### EXERCISE TASK:
Answer these questions using the Batak encoding proposal.
(a) What date does the proposal carry?
(b) How many pages does it list?
(c) Which publisher issued van der Tuuk's "Tobasche spraakkunst"?

### QUOTED TEXT:
------------------------------

ISO/IEC JTC1/SC2/WG2 N1___
DATE: 1997-12-22

DOC TYPE:Expert contribution
TITLE:DRAFT Proposal to encode Batak in ISO/IEC 10646
SOURCE:Michael Everson
PROJECT:JTC1.02.18.01
STATUS:Proposal.
ACTION ID:FYI
DUE DATE:--
DISTRIBUTION:Worldwide
MEDIUM:Paper and web
NO. OF PAGES:3


  • Faulmann, Carl. 1990 (1880). Das Buch der Schrift. Frankfurt am Main: Eichborn. ISBN 3-8218-1720-8
  • Haarmann, Harald. 1990. Universalgeschichte der Schrift. Frankfurt/Main; New York: Campus. ISBN 3-593-34346-0
  • Nakanishi, Akira. 1990. Writing systems of the world: alphabets, syllabaries, pictograms. Rutland, VT: Charles E. Tuttle. ISBN 0-8048-1654-9
  • van der Tuuk, H. N. 1864. Tobasche spraakkunst. Amsterdam: Het Nederlands Bijbelgenootschap.

------------------------------

### RAW DATA:
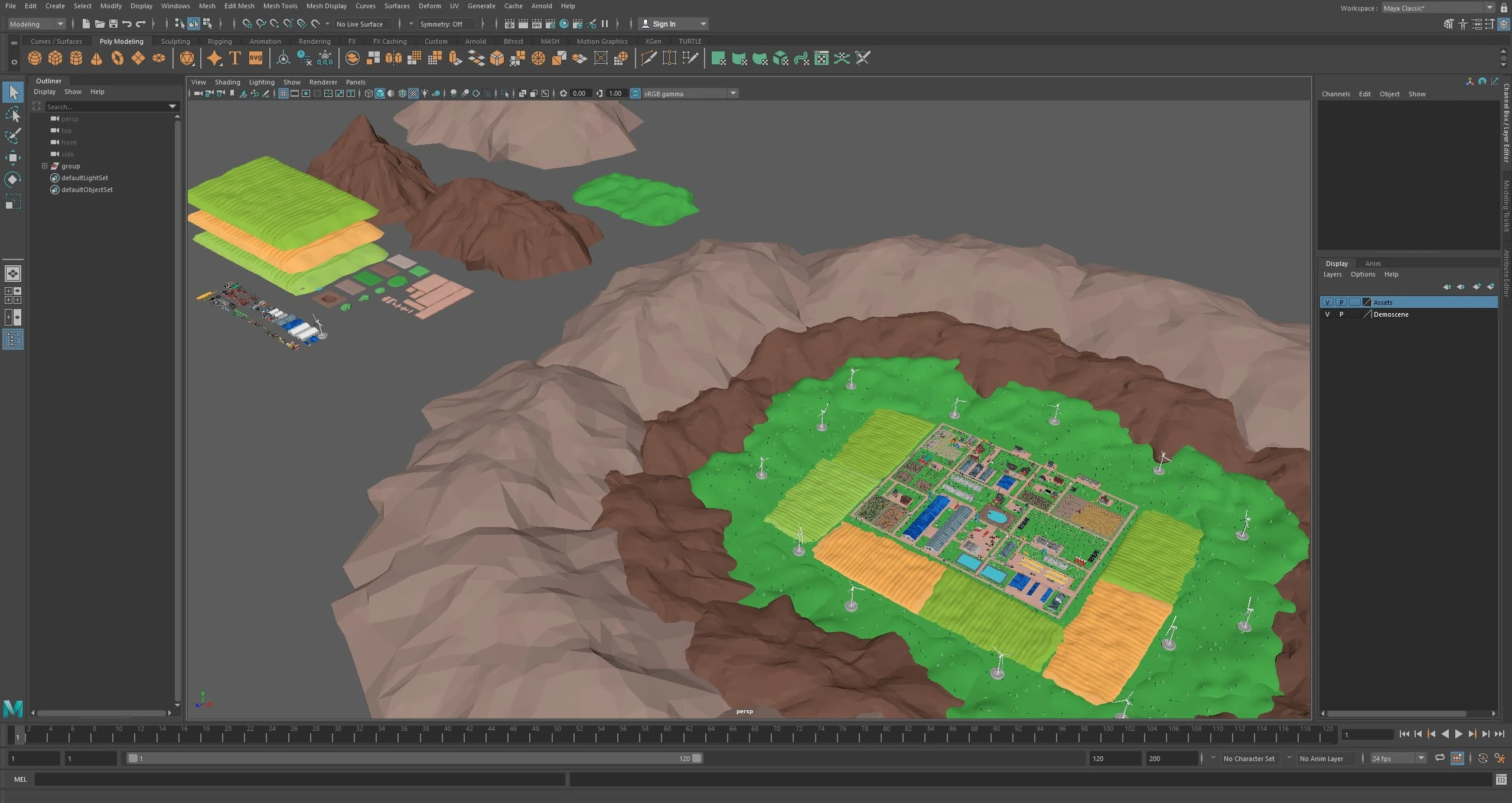Click the play forwards button
The width and height of the screenshot is (1512, 803).
coord(1458,734)
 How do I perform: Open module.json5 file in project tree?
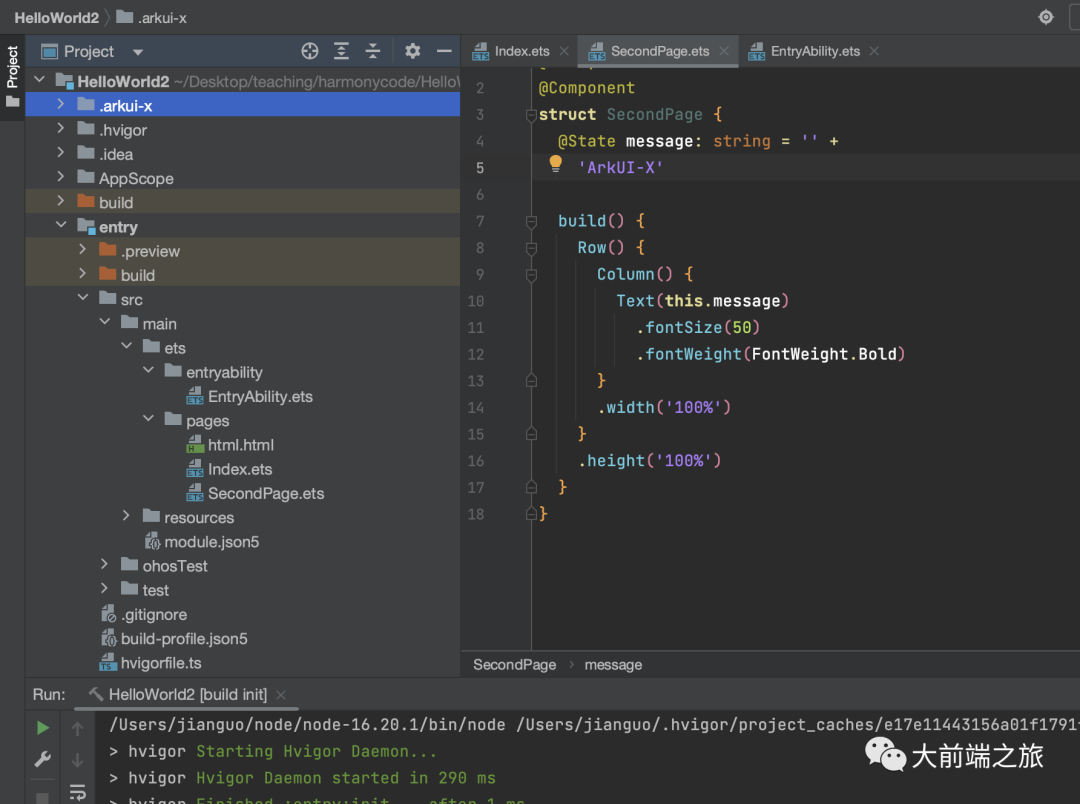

------------------------------

### PROBLEM SOLUTION:
(a) 1997-12-22
(b) 3
(c) Het Nederlands Bijbelgenootschap